Aunque muchos los consideran una opción “más saludable” que el azúcar, los endulzantes artificiales podrían representar un riesgo para la salud. Así lo advirtió el Instituto Nacional de Salud Pública (INSP), que subrayó la importancia de promover políticas públicas para reducir su consumo entre la población.
De acuerdo con la Procuraduría Federal del Consumidor (Profeco), los edulcorantes son aditivos —naturales o artificiales— que se utilizan para dar sabor dulce a los alimentos y bebidas. Existen versiones calóricas y no calóricas, y su uso se ha popularizado por la creencia de que son más sanos que el azúcar tradicional.

Sin embargo, el Centro de Investigación en Nutrición y Salud del INSP, a través de su cuenta de X (antes Twitter), señaló que la evidencia científica indica que estos productos no son inocuos. Su consumo frecuente se ha relacionado con el desarrollo de enfermedades crónicas como diabetes, cáncer y problemas cardiovasculares.

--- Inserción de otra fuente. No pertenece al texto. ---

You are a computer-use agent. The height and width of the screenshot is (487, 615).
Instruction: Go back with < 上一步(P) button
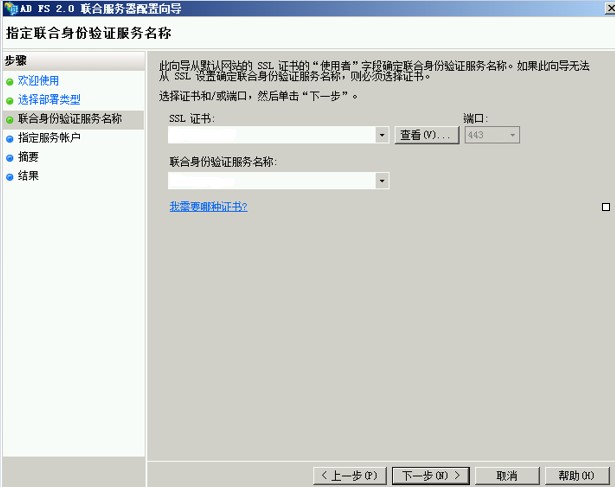(x=349, y=475)
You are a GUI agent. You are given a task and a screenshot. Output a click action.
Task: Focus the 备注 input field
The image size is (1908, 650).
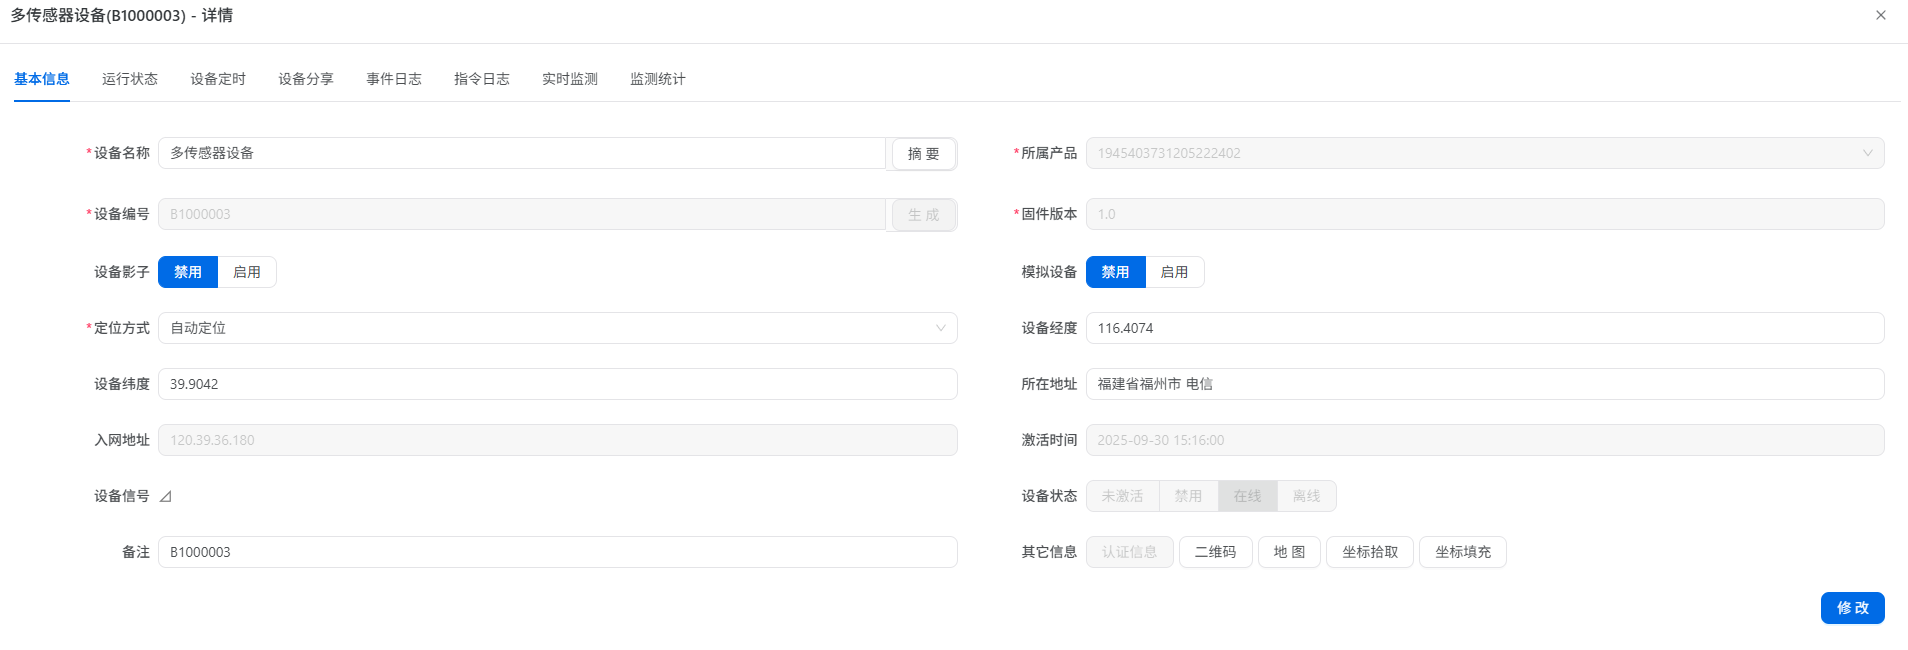(557, 552)
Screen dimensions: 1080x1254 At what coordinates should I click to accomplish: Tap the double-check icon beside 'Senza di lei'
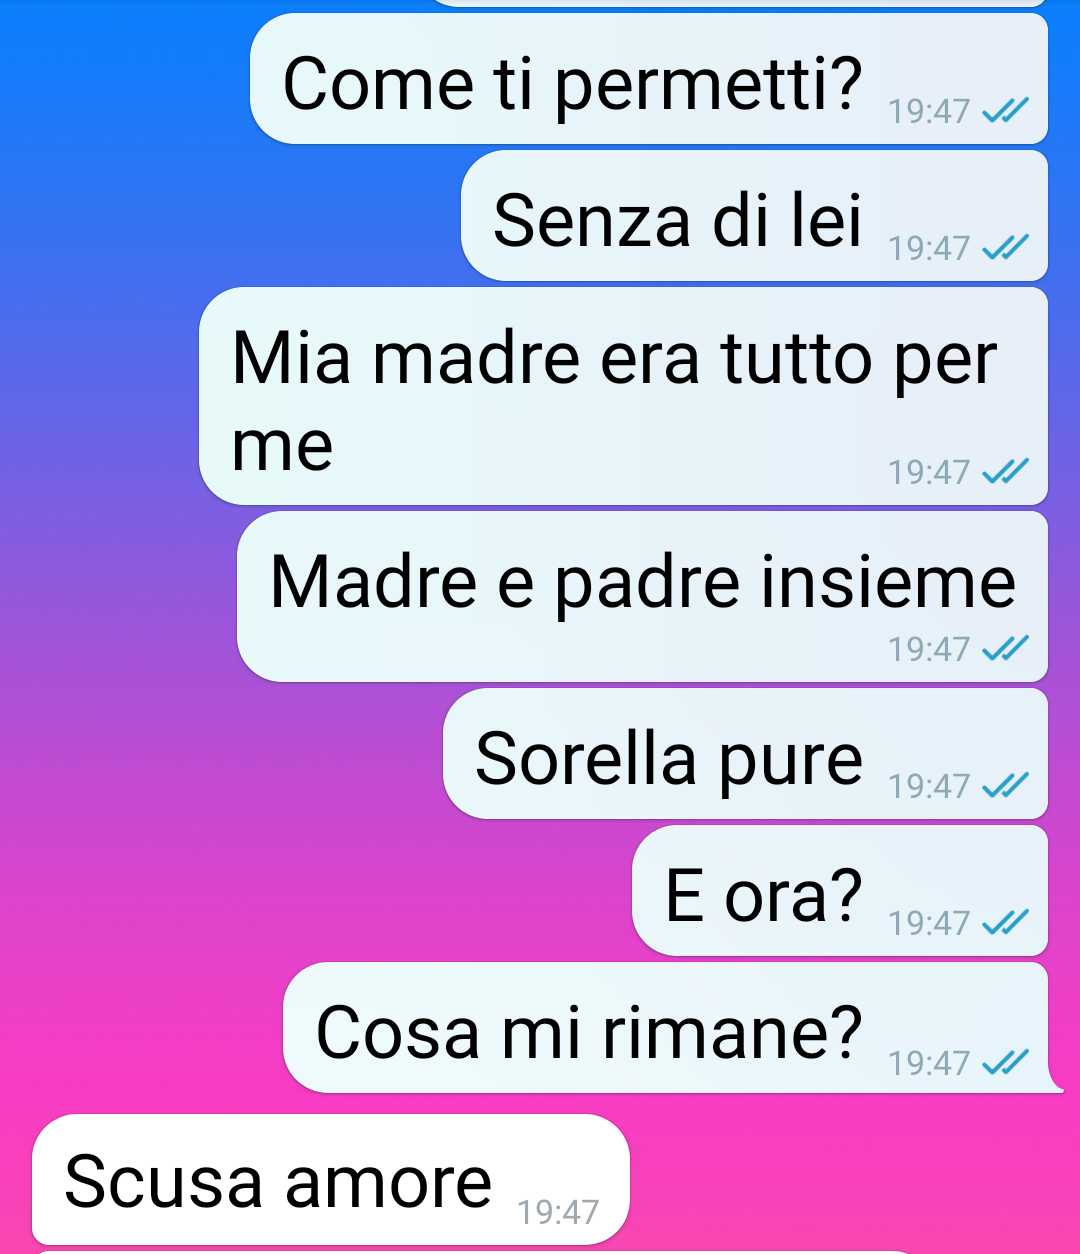[x=1005, y=248]
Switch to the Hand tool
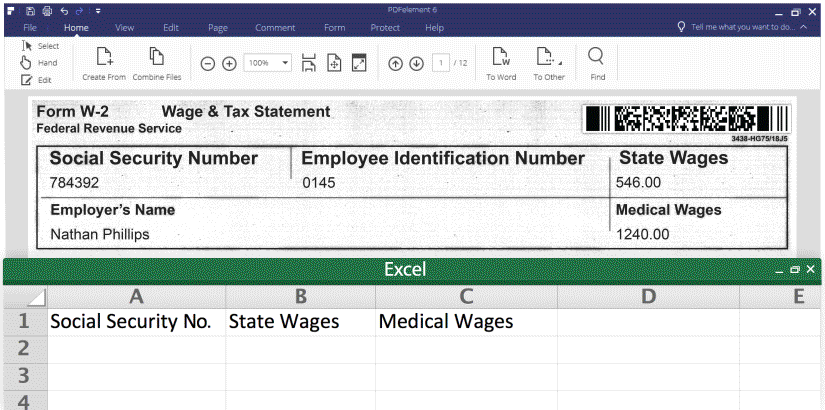 [x=40, y=62]
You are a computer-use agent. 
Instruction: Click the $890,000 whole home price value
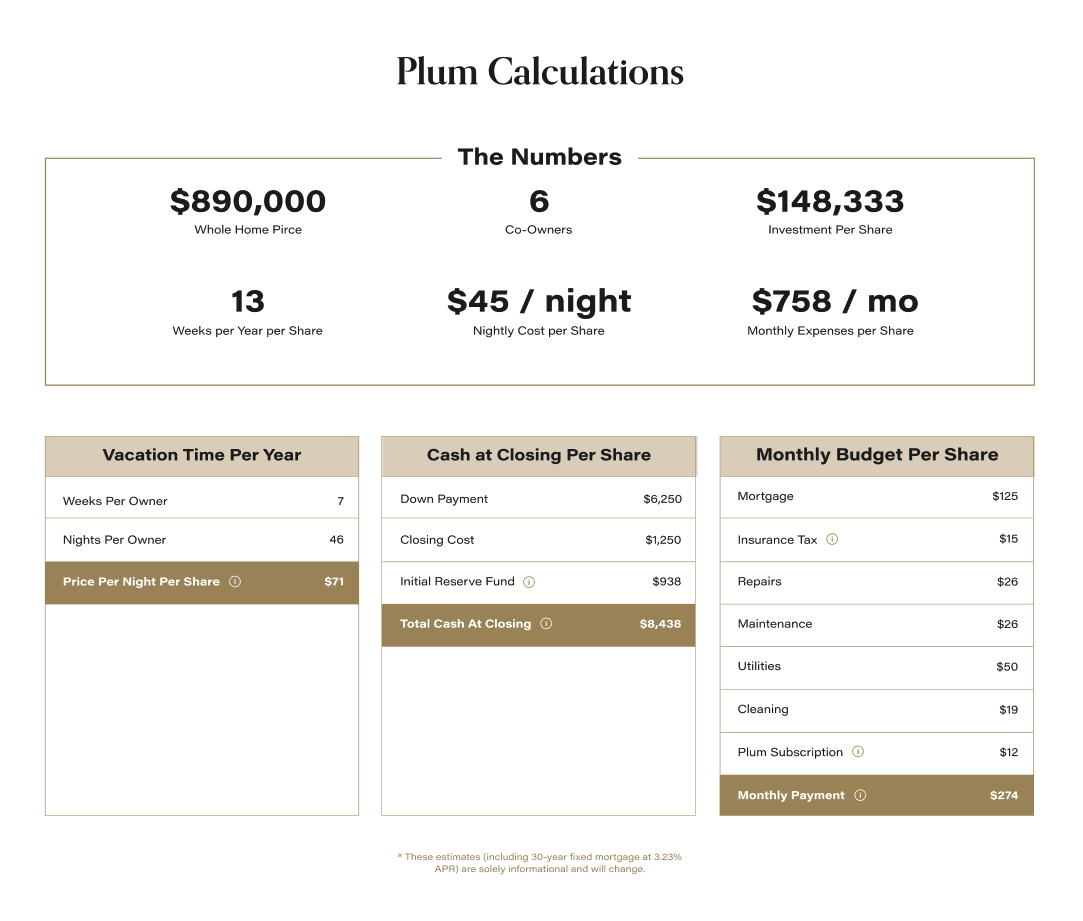248,202
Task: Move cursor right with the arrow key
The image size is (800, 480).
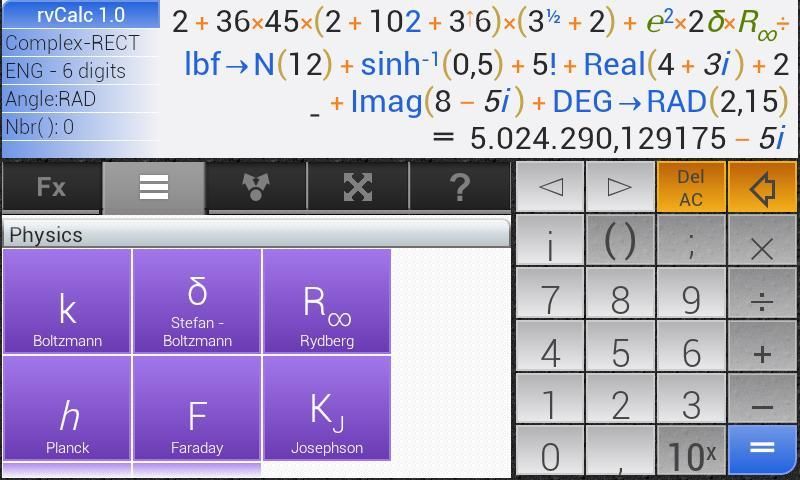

“Los edulcorantes se presentan como alternativas saludables, pero la evidencia demuestra que su uso prolongado puede provocar daños importantes a la salud”, indicó el instituto, que también instó a reforzar las estrategias de prevención y educación alimentaria.
Por su parte, la Organización Mundial de la Salud (OMS) publicó en 2023 una directriz en la que desaconseja el uso de edulcorantes sin azúcar para controlar el peso corporal o reducir el riesgo de enfermedades no transmisibles. Según la OMS, los estudios disponibles muestran que estos productos no ofrecen beneficios a largo plazo en la reducción de grasa corporal en adultos ni en niños.
El INSP enfatizó la necesidad de proteger la salud pública mediante regulaciones que limiten el consumo de productos con edulcorantes y fomenten una alimentación más natural y equilibrada.